A 2018 study published in Frontiers in Pharmacology suggests that lovesickness alters dopamine, serotonin, noradrenaline, testosterone and cortisol levels. Researchers indicate that being lovesick can cause traits that range from frenzy and intrusive thinking to despair and depression.
The term “sick” is used for a reason — you may actually feel both physical and emotional symptoms when experiencing lovesickness. Being lovesick can interfere with your normal life and routine.
Some of the most common symptoms include:
- lack of motivation
- sadness or depression
- trouble sleeping
- mood changes
- loss of appetite
- irritability or agitation
- increased pain or tension
- digestive problems
- thinking about the person excessively/constantly
- feeling isolated
- poor dietary and lifestyle choices
Now, it’s not uncommon to feel lovesickness symptoms when you’re first starting to fall in love. That excitement, inability to focus on other things, euphoria and feeling of desire are sometimes described as being lovesick, but using the term lovestruck is more accurate.
While it can feel confusing and overwhelming to fall in love, the experience is generally positive and exciting, which makes it different than feeling lovesick.
How to Overcome Lovesickness
There may not be an overnight cure for lovesickness, but there are ways to reduce the symptoms and change your mindset so you can better cope with the loss you’re experiencing. In most cases, lovesickness is temporary and will fade over time, especially if you help yourself to get back on track with your normal lifestyle.
1. Practice Self-Care
One of the best things you can do for yourself when feeling lovesick is love yourself more than ever. Recent research defines self-care as having the ability to care for oneself through awareness, self-control and self-reliance in order to achieve optimal health and well-being.
You can do that with self-care activities or exercises, like:
- reading inspiring books
- spending more time outdoors
- getting more involved in your community
- decluttering your home,
- working out daily
- improving your diet
- getting enough sleep or downtime
2. Spend Time With Friends and Family
To ease those lovesick symptoms, engage in face-to-face interactions with loved ones.
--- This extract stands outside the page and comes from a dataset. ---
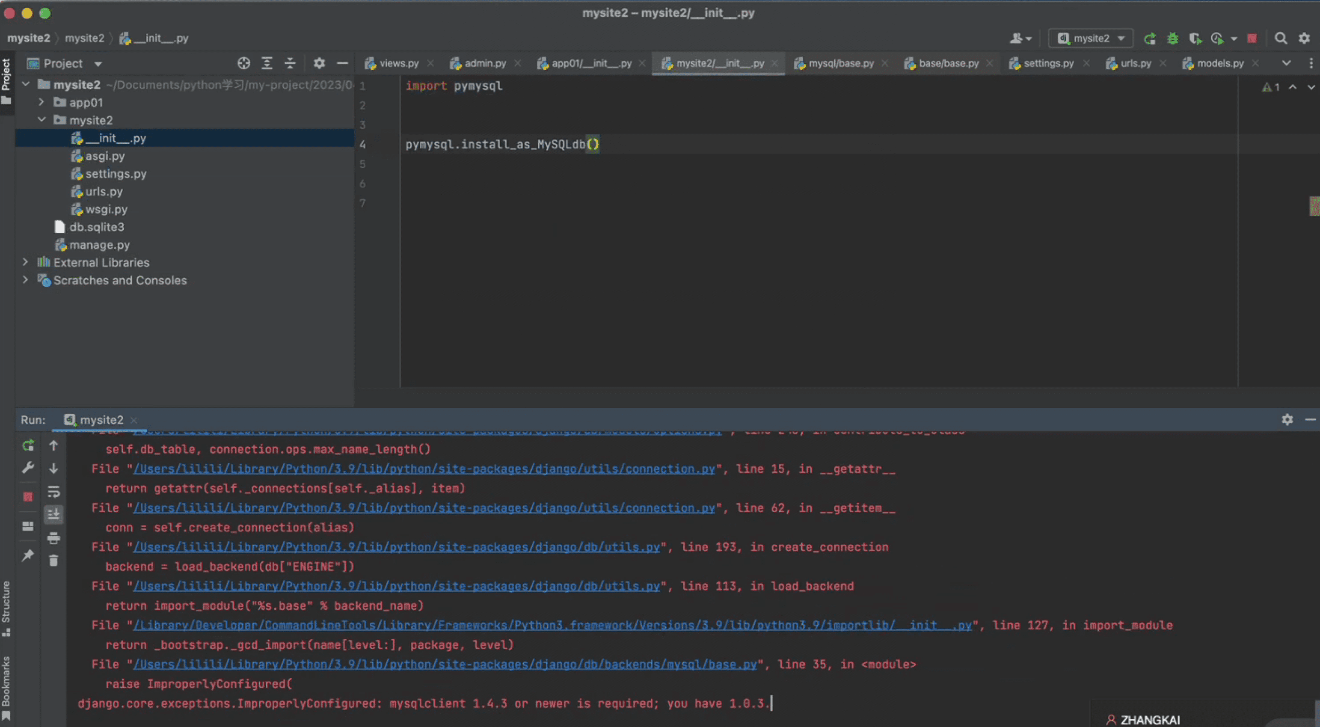Image resolution: width=1320 pixels, height=727 pixels.
Task: Toggle soft-wrap in Run console
Action: (x=53, y=492)
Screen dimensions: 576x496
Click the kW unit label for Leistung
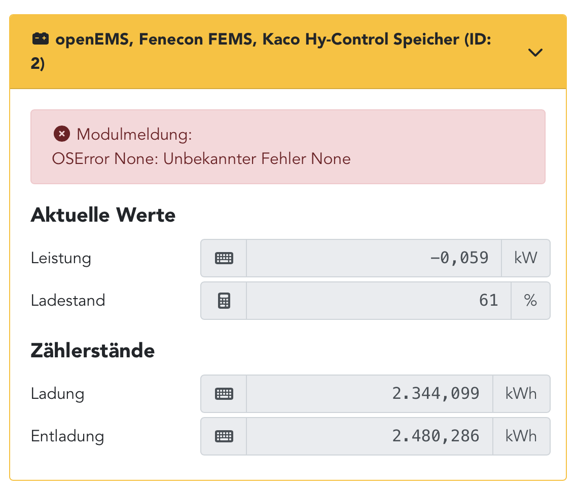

This promotes a feeling of connectedness and boosts those happy hormones.
Nurturing the relationships you have boosts your mood and self-confidence. In fact, research shows that having strong, healthy friendships is associated with life satisfaction.
3. Talk About It
It’s not healthy to suppress your feelings, even if it feels like the easier thing to do. Talk about how you’re feeling with someone close to you or a professional. This will help you to process your emotions and work through them over time.
A 2018 study published in Clinical Epidemiology found that early treatment with talk therapy is associated with reduced long-term risk of serious mental health conditions in people dealing with serious bereavement after the loss of a loved one.
4. Increase Oxytocin
Oxytocin is the love hormone, often called “the love drug.” It’s responsible for many aspects of pleasure and social bonding, but it also helps soothe the body and mind.
There are ways to naturally boost the production of oxytocin, like:
- hugging friends and loved ones
- getting a massage
- watching a funny movie
- listening to calming music
- speaking to someone you trust
Risks and Side Effects
It’s not uncommon to feel lovesick after a breakup, separation or loss of a loved one. If this begins to impact your day-to-day routine and ability to function, seek help from a trusted source or professional.
Remember to prioritize self-care and your own personal health.
- Lovesickness occurs when you’re longing for someone so intensely that it’s changing the way you think and feel.
- Feeling lovesick may occur after you’ve lost a loved one and are grieving, perhaps from a breakup, separation or death.
- Some signs of lovesickness include trouble concentrating, fatigue, insomnia or restlessness, mood changes, appetite changes, and digestive issues.
- If you’re experiencing these symptoms, prioritize self-care, connect with friends and family, talk about your feelings with a trusted source or professional, and work on boosting your happy hormones by getting outside, laughing and being creative.